Your instructions:
Count the lines below that contain the word "section", and give only the number.

Material provided:
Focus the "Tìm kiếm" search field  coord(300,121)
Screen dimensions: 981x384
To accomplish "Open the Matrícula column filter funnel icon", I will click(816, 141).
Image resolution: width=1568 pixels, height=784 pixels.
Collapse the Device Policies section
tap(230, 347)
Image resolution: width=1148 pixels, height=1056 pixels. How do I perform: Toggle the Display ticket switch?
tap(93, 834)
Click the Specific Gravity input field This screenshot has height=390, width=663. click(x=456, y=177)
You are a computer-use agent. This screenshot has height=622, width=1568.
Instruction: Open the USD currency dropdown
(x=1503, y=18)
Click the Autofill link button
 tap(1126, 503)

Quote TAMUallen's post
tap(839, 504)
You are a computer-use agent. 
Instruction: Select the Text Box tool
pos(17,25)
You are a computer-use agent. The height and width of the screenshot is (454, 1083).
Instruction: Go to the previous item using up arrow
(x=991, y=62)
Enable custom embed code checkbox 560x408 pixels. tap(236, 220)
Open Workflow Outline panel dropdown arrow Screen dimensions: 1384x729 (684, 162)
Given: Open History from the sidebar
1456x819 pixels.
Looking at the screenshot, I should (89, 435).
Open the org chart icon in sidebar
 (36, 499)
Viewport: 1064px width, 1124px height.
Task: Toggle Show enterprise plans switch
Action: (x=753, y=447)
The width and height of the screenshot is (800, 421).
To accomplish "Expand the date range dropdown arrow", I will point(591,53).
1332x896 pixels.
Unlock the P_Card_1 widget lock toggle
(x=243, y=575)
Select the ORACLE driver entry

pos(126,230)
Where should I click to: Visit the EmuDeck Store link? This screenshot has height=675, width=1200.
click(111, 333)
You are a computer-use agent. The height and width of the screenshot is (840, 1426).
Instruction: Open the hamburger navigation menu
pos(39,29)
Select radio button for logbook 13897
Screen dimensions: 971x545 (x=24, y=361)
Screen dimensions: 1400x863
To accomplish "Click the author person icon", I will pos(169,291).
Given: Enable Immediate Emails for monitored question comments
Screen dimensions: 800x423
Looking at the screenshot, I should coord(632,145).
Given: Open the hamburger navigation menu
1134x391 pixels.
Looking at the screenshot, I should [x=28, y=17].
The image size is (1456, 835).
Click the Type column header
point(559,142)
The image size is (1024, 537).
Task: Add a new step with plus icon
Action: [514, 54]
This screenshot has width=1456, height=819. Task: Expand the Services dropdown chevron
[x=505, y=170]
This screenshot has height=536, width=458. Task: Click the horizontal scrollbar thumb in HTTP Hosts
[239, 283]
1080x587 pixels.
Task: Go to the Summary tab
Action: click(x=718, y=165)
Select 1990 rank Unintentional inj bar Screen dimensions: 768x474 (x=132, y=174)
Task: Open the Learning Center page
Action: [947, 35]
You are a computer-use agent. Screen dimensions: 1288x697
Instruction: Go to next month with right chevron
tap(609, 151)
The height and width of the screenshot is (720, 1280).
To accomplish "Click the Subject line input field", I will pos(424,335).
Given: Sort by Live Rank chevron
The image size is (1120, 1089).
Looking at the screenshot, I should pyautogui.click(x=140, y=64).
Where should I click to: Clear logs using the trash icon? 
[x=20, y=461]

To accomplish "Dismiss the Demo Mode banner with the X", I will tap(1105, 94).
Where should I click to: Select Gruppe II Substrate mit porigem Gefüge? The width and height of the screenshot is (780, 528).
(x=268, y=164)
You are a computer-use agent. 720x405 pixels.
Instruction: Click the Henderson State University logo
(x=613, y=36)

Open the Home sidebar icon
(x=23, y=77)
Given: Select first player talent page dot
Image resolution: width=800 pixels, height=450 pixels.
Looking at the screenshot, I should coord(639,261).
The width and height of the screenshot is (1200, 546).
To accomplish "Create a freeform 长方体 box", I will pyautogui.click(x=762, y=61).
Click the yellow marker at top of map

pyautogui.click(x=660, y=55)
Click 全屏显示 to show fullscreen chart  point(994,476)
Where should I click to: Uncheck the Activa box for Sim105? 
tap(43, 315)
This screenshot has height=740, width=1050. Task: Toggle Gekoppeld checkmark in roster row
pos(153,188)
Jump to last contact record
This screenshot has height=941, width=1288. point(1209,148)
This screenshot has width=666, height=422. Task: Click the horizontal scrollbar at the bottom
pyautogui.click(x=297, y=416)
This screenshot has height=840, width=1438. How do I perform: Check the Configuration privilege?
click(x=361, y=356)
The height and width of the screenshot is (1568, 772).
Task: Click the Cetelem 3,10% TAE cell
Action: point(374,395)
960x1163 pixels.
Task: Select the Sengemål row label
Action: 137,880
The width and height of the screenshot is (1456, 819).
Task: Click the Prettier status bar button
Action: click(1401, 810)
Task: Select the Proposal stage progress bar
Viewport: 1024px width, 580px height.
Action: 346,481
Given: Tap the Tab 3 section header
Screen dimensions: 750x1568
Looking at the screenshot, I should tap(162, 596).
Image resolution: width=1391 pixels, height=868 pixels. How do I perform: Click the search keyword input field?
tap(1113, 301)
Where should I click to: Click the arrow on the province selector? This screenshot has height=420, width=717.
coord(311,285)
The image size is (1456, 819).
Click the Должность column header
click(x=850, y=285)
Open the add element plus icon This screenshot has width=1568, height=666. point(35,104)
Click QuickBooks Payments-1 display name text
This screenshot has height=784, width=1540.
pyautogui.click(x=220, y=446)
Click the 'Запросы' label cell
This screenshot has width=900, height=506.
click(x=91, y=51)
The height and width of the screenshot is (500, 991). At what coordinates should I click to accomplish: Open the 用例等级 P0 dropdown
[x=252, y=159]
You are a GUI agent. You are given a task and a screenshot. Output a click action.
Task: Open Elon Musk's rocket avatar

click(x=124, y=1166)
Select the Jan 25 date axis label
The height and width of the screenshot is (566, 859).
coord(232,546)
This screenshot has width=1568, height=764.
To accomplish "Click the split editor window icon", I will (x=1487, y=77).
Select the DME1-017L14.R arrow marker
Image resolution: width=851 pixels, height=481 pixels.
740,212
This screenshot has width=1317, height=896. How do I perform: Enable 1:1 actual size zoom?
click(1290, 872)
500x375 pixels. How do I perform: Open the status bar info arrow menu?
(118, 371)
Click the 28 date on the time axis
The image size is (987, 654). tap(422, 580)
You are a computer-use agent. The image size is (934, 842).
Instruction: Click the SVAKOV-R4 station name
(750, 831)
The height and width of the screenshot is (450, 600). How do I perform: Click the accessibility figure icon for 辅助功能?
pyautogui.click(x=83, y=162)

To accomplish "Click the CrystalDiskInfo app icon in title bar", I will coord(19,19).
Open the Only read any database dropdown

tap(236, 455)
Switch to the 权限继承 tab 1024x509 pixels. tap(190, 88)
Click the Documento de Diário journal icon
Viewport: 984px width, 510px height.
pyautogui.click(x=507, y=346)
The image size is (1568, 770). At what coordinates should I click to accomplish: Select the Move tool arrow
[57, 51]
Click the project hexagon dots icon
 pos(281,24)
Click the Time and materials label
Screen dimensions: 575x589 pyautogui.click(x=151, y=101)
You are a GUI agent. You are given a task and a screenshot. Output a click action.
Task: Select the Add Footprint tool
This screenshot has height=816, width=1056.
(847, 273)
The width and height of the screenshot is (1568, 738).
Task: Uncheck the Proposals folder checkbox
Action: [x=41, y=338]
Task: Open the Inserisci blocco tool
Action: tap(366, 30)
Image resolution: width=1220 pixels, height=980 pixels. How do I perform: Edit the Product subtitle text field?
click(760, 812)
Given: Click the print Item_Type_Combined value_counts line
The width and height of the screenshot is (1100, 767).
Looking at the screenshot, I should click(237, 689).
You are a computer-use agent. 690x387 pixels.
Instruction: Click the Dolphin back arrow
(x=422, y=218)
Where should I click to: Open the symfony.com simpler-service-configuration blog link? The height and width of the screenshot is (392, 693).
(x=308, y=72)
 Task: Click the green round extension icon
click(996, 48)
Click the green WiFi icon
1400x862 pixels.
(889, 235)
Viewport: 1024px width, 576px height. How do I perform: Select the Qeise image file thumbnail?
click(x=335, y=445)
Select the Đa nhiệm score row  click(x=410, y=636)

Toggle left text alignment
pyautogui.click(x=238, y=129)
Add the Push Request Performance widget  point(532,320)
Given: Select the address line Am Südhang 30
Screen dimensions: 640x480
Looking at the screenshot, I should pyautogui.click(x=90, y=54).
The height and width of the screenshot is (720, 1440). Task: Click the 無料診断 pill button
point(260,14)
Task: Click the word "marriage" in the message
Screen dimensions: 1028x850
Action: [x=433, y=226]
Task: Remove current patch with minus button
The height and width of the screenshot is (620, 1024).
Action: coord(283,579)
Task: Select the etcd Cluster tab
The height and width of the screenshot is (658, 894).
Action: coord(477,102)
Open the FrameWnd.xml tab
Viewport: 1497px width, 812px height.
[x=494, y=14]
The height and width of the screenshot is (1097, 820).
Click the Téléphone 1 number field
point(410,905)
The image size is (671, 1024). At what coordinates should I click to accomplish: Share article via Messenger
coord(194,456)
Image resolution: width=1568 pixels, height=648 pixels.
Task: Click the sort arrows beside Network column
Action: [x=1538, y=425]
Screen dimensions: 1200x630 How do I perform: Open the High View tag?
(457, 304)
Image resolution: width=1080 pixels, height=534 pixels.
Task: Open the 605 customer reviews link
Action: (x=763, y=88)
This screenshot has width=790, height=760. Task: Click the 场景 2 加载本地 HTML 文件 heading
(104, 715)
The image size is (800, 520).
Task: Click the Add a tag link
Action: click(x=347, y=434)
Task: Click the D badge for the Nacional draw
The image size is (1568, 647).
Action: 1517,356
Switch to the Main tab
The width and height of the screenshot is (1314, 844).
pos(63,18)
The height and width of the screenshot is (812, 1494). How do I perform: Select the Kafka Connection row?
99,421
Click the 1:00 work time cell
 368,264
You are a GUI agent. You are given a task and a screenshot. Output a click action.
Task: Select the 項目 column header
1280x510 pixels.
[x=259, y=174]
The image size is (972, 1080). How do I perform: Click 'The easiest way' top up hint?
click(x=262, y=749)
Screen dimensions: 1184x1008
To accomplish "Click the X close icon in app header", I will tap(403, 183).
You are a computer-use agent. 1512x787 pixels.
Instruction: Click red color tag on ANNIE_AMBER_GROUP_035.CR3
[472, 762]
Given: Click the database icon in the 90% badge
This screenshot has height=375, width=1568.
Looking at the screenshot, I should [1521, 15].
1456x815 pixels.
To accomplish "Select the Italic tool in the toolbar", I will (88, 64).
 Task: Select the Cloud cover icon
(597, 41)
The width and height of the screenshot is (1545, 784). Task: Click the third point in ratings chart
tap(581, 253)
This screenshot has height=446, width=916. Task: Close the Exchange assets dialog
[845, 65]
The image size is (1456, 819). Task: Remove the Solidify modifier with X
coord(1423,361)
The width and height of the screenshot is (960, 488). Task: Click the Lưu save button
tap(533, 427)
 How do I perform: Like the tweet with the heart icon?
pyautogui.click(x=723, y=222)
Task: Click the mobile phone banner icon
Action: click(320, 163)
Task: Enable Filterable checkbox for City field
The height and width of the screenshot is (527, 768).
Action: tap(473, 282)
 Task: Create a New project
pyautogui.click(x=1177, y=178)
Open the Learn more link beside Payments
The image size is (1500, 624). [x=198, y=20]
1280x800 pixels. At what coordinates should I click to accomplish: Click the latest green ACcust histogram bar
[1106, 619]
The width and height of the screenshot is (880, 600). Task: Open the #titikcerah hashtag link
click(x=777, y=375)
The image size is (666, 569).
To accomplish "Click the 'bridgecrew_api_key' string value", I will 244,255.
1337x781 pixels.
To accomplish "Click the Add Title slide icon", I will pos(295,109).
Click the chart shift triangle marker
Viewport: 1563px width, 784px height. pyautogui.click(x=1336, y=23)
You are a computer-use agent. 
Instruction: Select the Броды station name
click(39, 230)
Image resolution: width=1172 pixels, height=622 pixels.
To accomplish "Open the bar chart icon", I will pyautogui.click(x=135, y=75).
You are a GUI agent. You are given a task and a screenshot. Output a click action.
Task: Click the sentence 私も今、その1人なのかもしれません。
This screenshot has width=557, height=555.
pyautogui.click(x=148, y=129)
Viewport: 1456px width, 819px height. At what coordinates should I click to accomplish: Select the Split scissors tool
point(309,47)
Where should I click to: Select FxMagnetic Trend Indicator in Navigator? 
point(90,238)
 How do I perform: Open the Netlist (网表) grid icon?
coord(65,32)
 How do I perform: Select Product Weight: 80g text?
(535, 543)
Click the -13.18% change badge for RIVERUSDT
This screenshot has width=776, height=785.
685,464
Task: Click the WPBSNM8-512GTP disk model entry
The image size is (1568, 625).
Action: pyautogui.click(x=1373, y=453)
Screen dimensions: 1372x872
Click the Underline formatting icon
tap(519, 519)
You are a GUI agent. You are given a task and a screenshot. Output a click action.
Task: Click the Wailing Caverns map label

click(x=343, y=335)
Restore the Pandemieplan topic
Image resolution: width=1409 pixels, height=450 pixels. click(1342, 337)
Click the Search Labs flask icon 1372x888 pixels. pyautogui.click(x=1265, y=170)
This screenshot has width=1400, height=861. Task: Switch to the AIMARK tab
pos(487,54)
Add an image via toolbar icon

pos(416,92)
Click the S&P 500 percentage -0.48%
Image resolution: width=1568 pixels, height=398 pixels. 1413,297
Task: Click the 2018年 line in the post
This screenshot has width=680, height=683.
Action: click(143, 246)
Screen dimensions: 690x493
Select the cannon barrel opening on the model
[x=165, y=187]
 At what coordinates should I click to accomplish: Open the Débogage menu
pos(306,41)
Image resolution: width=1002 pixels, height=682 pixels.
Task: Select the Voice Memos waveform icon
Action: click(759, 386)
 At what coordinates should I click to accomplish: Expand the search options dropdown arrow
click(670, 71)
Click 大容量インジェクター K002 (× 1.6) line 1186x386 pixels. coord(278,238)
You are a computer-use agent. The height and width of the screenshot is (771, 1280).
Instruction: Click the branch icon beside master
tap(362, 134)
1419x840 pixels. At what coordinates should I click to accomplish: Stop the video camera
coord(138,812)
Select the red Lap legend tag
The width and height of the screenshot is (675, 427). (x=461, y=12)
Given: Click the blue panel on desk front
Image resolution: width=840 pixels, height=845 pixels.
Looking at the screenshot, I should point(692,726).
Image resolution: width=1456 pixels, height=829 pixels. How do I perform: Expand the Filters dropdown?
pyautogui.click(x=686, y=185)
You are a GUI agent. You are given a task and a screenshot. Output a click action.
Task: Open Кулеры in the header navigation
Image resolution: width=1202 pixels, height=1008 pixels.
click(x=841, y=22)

Problem solution:
2